Engkau lihat bahwa iman bekerja sama dengan
perbuatan-perbuatannya dan karena perbuatan-perbuatan
itu iman menjadi sempurna.”
Yakobus 2:14, 17, 21-22 TB2
Apakah hal ini menunjukkan bahwa telah terjadi
kontradiksi antara Paulus dan Yakobus dalam tulisan
mereka yang sama-sama diinspirasi oleh Roh Kudus?
Tentunya tidak demikian.
Untuk dapat memahami benang merah antara Paulus dengan
Yakobus, Yohanes dalam tulisan-tulisannya (Injil Yohanes,
Surat Yohanes 1-3) memberikan kepada kita pemahaman yang
bukan saja memberikan kejelasan bahwa tidak ada
kontradiksi antara Paulus dan Yakobus, tetapi juga
betapa perbuatan-perbuatan kita sebagai orang percaya
memiliki arti yang sangat penting.
Pada kesempatan ini ada 4 (empat) hal yang patut kita
renungkan dan pelajari dari tulisan Yohanes terkait
dengan hal tersebut, berdasarkan tulisan dari John
Christopher Thomas, seorang Profesor Studi Biblika
Clarence J. Abbott di Seminari Teologi Pantekosta,
Cleveland, Tennessee, Amerika Serikat berjudul Grace and
Works – A Johannine Perspective.
1. PERBUATAN MENGUNGKAPKAN ASAL USUL ATAU GARIS
KETURUNAN SESEORANG
Tentunya yang dimaksudkan bukan secara lahiriah.
”Anak-anak, janganlah membiarkan seorang pun menyesatkan
kamu.
Siapa yang melakukan kebenaran adalah benar, sama
seperti Dia adalah benar.
Siapa yang tetap berbuat dosa berasal dari Iblis, sebab
sejak semula Iblis terus-menerus berbuat dosa.
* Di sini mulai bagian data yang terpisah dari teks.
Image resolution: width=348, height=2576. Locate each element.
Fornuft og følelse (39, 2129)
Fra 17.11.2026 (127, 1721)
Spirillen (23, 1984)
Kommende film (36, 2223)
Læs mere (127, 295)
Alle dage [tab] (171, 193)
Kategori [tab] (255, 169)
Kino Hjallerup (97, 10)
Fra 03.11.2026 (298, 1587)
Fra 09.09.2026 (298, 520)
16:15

Untuk inilah Anak Allah menyatakan diri-Nya, yaitu
supaya Ia membinasakan perbuatan-perbuatan Iblis.
Setiap orang yang lahir dari Allah, tidak terus-menerus
berbuat dosa. Sebab, benih ilahi tetap ada di dalam dia
dan ia tidak dapat terus-menerus berbuat dosa, karena ia
lahir dari Allah.
Inilah tandanya anak-anak Allah dan anak-anak Iblis:
Setiap orang yang tidak melakukan kebenaran tidak
berasal dari Allah, demikian juga siapa saja yang tidak
mengasihi saudaranya.”
1 Yohanes 3:7-10 TB2
Nyatalah bahwa perbuatan seseorang menunjukkan apakah ia
adalah anak Allah atau anak Iblis. Perbuatan-perbuatan
menurut Yohanes dihasilkan secara alami karena asal usul
seseorang – sama seperti buah dihasilkan oleh pokok
anggur sejati. Jadi, jika seseorang berasal dari Allah,
itu akan nampak dari perbuatan-perbuatannya.
Dalam bagian lain kembali ditegaskan oleh Yohanes dalam
Yohanes 8:39-42 TB2,
“Jawab mereka kepada-Nya: "Bapa kami ialah Abraham."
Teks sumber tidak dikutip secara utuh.